Astana si può dire che sia la base della Bri come dimostrato dall’imponente visita del presidente cinese Xi Jinping ad Astana nel settembre 2013, evidenziando il ruolo fondamentale del paese come trampolino di lancio della Cina verso il vecchio continente.
KHORGOS
Più in generale il fulcro di questa attività si trova nel porto asciutto di Khorgos, realizzato nel 2004 grazie a 6 miliardi di dollari frutto della cooperazione fra i due paesi. Dieci anni dopo è nata l’infrastruttura che oggi non è solo un centro di commercio transfrontaliero ma un moderno dry port multimodale. Al contempo riesce ad effettuare trasbordo rapido e riconsolidamento per containers su treni. La proprietà è cinese e kazaka in virtù di un accordo del 2017: la compagnia ferroviaria nazionale kazaka Ktz ha ceduto il 49% del terminal alle cinesi Cosco (che già ha il Pireo in Grecia) e Jiangsu Lianyungang Port Co., ma a gestire il tutto c’è kazaka Ktze-Khorgos Gateway Llp e Dp World con sede a Dubai (una contingenza sui generis in Europa, mentre in Italia i porti sono generalmente gestiti da enti pubblici).

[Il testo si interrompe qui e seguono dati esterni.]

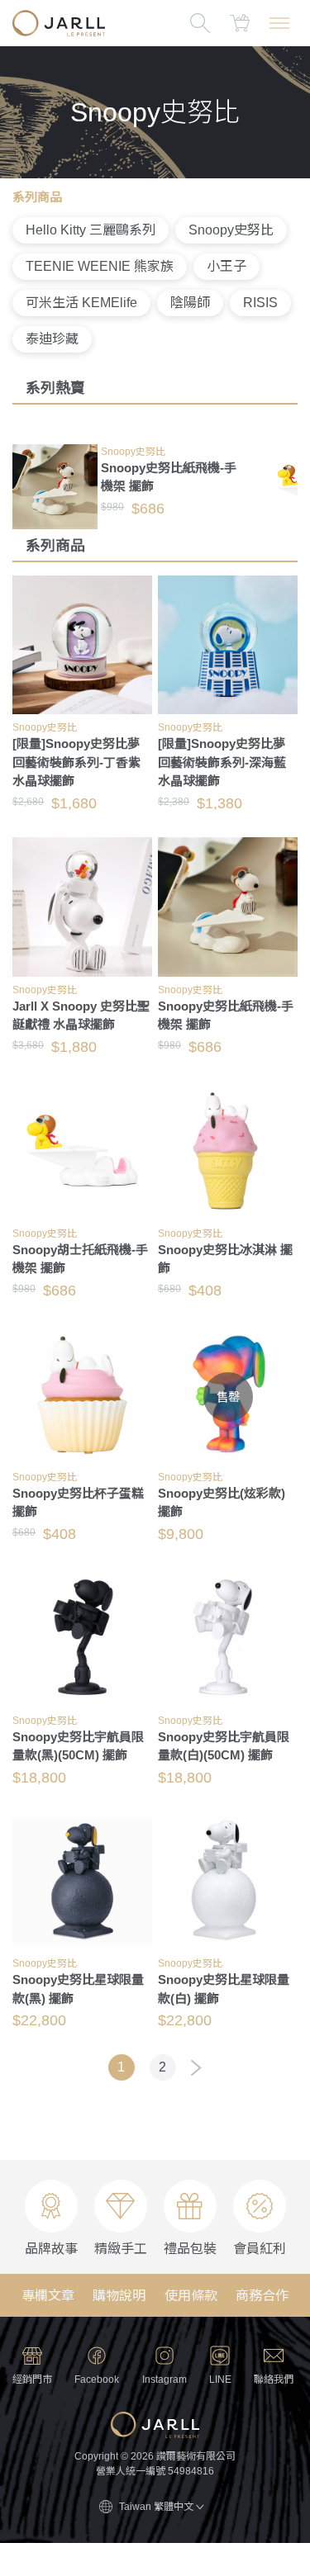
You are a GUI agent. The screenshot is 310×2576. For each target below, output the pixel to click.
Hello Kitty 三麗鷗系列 (90, 230)
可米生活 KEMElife (81, 303)
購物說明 (119, 2296)
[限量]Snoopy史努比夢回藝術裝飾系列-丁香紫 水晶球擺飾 (76, 762)
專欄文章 (47, 2296)
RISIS (260, 303)
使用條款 (191, 2296)
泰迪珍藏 (52, 339)
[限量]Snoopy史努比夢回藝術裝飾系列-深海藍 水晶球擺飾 (222, 762)
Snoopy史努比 (231, 230)
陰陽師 (190, 303)
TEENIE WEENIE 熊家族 (100, 266)
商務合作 (262, 2296)
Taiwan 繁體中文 (156, 2506)
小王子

Il Kazakistan ha la dodicesima riserva petrolifera più grande del mondo ed è vitale per la diversificazione cinese del proprio fabbisogno energetico, riducendo la sua dipendenza dalle petroliere che viaggiano attraverso lo Stretto di Malacca.
IN CARROZZA
L’ultimo progetto in ordine di tempo è targato Dy Container, che ha strutturato un treno tra Azerbaigian e Cina, passando per il Kazakistan, che aumenterà esponenzialmente i volumi cinesi attraverso il Mar Caspio e da lì verso la Georgia e la Turchia. Il porto di Aktau (Kazakistan) è il nodo strategico per raggiungere Baku.
Astana e Pechino hanno deciso in passato di emettere divieti di circolazione dei tir per alleviare la congestione del traffico ferroviario merci. La compagnia nazionale di trasporto merci del Kazakistan e la ferrovia di Urumqi hanno raggiunto un accordo secondo cui 18 treni potevano transitare liberamente ogni giorno al porto di Alashankou.
Non sono mancate le criticità sul punto, perché i commercianti kazaki hanno chiesto al loro governo di bloccare il passaggio dei treni merci cinesi verso l’Europa fino a quando Pechino non risolverà un collo di bottiglia sul confine kazako-cinese che ha lasciato migliaia di vagoni bloccati. In sostanza i kazaki temono che il governo favorisca un po’ troppo i flussi della Bri.